Her train of thought was interrupted by Toby asking his solicitor if they could speak in private and Pierre leading them to a consultation room.
When he returned, he pushed the door behind him and said, ‘What do you think?’
‘Mmm,’ she murmured. ‘I think that’s all he’ll say, but for a minute I thought that his brief was going to let him confess to a conspiracy to murder along with Leon.’
‘I’ve dealt with his solicitor before. She’s a pretty switched-on cookie. I’m still surprised she let him say anything at all.’
‘I don’t think she had much choice. It was difficult to shut him up. Besides, it’s usually the ones who have, shall we say, “limited intelligence” who struggle with the concept of talking to a point and then declining to answer. I thought he did OK, not that it takes us much further.’

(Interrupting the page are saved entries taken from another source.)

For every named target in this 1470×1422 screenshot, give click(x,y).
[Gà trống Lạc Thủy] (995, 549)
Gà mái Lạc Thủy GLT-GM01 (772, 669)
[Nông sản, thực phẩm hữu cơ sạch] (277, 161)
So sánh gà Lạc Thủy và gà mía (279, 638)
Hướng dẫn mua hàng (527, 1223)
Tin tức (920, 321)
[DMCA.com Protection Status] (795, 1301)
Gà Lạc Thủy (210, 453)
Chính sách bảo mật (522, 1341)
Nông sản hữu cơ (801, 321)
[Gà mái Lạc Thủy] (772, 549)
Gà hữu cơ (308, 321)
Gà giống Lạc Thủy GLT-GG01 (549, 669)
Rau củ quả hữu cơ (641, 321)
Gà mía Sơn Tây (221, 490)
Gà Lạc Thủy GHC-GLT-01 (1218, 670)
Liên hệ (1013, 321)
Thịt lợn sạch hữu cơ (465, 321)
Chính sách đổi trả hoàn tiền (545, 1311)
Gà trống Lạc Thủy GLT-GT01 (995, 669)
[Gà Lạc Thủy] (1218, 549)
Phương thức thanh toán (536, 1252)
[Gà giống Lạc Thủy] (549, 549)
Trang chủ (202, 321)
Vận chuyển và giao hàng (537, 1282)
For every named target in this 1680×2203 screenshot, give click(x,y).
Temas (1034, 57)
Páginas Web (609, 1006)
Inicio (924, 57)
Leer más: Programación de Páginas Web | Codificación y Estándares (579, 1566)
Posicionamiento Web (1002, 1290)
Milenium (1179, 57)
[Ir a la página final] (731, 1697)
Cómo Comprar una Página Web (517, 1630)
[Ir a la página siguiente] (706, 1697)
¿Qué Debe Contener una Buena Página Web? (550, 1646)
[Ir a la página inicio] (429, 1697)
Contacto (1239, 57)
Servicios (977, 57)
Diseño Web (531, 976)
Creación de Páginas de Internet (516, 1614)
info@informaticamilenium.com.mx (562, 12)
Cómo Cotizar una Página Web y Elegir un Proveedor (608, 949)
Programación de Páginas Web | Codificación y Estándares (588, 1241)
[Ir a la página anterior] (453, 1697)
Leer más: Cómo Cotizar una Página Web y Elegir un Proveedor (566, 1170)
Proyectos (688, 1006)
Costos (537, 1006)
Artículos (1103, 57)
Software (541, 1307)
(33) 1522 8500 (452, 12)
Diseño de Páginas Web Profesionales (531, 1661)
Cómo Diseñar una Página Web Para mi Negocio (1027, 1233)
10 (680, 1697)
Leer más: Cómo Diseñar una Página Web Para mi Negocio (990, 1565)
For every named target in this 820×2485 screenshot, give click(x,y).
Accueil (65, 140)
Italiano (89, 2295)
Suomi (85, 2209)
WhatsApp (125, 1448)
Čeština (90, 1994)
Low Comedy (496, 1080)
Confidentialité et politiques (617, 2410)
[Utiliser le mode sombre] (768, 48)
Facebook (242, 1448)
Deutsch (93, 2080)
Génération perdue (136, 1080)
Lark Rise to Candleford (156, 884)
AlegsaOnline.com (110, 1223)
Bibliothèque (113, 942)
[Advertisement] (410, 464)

‘You’re right,’ said Pierre. ‘He still hasn’t said where he was on Friday night when Woodville was murdered. We know from the CCTV he was still alive at 6.20 at night and by the time the patrols got there shortly after eight o’clock he was dead.’
Toby and his solicitor’s arrival at the interview-room door put an end to the officers’ conversation.
As Hazel had predicted, for the rest of Toby’s interview she and Pierre did most of the talking, with ‘No comment’ coming from the interviewee each time he was asked anything.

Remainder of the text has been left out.